El joven Van devolvió la sonrisa a la joven Ada. Curiosamente, aquel breve intercambio de palabras en la mesa vecina produjo una especie de deliciosa distensión.

—De pequeño —dijo Van —cuando mi primera, o, mejor, mi segunda estancia en Suiza, creía que el «verglas» de« las señales de tráfico era el nombre de alguna ciudad mágica, situada algo más allá, al pie de todas las pendientes nevadas; una ciudad que nunca se dejaba ver, pero que esperaba su hora. Recibí tu telegrama en Engadine, donde hay lugares realmente mágicos, como Alraun o Alruna... que quiere decir «pequeño demonio árabe en el espejo de un hechicero alemán». A propósito, tenemos arriba el apartamento de otras veces, con una habitación más, la número 508.

—¡Oh, amor mío, temo que tendrás que anular la reserva de esa malaventurada 508! Si me quedase esta noche nos bastaría con la 510, pero tengo malas noticias para ti.
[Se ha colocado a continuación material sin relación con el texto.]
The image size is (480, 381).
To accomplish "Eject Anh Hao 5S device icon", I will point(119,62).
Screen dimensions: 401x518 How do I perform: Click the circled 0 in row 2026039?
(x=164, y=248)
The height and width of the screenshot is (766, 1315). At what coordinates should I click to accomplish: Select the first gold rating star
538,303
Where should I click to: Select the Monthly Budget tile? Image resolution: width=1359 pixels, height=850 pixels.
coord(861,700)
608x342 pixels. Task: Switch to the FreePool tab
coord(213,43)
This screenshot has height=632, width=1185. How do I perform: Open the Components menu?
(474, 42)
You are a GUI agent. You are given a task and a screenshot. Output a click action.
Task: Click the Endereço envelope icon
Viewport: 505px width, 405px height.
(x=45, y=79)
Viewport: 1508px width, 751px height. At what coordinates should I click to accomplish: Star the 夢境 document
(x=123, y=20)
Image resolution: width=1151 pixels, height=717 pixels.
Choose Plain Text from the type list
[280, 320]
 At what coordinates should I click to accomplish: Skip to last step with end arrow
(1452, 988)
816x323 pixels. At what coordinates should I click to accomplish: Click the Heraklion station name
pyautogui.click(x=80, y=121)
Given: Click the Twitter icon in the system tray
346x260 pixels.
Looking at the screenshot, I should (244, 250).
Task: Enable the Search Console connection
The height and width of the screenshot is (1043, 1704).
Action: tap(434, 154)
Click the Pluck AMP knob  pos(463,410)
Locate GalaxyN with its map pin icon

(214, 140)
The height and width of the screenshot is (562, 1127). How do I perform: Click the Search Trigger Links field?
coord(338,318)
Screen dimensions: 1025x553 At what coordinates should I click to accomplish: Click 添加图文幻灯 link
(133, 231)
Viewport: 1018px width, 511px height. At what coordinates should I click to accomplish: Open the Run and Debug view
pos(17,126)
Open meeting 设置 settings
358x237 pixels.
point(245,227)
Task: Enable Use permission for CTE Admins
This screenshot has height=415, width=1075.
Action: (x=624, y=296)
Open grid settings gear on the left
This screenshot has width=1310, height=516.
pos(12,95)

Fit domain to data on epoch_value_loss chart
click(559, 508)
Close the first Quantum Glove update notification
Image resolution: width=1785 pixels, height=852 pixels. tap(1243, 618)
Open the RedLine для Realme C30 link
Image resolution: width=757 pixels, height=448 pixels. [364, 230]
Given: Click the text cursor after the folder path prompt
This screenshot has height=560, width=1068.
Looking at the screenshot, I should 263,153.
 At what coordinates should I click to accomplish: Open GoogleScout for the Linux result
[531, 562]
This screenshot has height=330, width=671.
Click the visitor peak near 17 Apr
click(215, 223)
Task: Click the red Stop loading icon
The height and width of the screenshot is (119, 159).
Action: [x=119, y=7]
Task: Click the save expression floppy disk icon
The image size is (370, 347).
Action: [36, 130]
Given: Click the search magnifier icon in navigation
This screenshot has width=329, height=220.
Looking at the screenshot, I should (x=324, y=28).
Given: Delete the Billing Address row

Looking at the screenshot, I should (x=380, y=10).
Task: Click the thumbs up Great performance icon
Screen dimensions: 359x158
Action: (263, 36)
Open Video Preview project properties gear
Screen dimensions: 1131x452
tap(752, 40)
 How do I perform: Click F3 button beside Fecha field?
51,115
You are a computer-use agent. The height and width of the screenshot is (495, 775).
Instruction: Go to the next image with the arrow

No me puedo quedar. He de volver en seguida a Ginebra, en cuanto acabemos de cenar, para recuperar mis cosas y mis doncellas, que, al parecer, han sido mandadas por las autoridades a un Hogar para Mujeres Extraviadas porque no han podido pagar los nuevos derechos de aduana, absoltuamente medievales. Después de todo, ¿no está Suiza, de algún modo, en el estado de Washington? Escucha, no te pongas tan ceñudo (acariciándole la mano cubierta de manchas oscuras, donde su común marca de nacimiento había desaparecido entre las pecas de la edad, como un niño en el bosque otoñal de un cuento de hadas;) se le podía seguir reconociendo, todo lo más, el pulgar deformado de Mascodagama y las hermosas uñas en forma de almendra), te prometo que te avisaré dentro de un día o dos, y entonces haremos un crucero por Grecia con los Baynard..: tienen un yate y tres niñas adorables que todavía se bañan sin bañador, ¿de acuerdo?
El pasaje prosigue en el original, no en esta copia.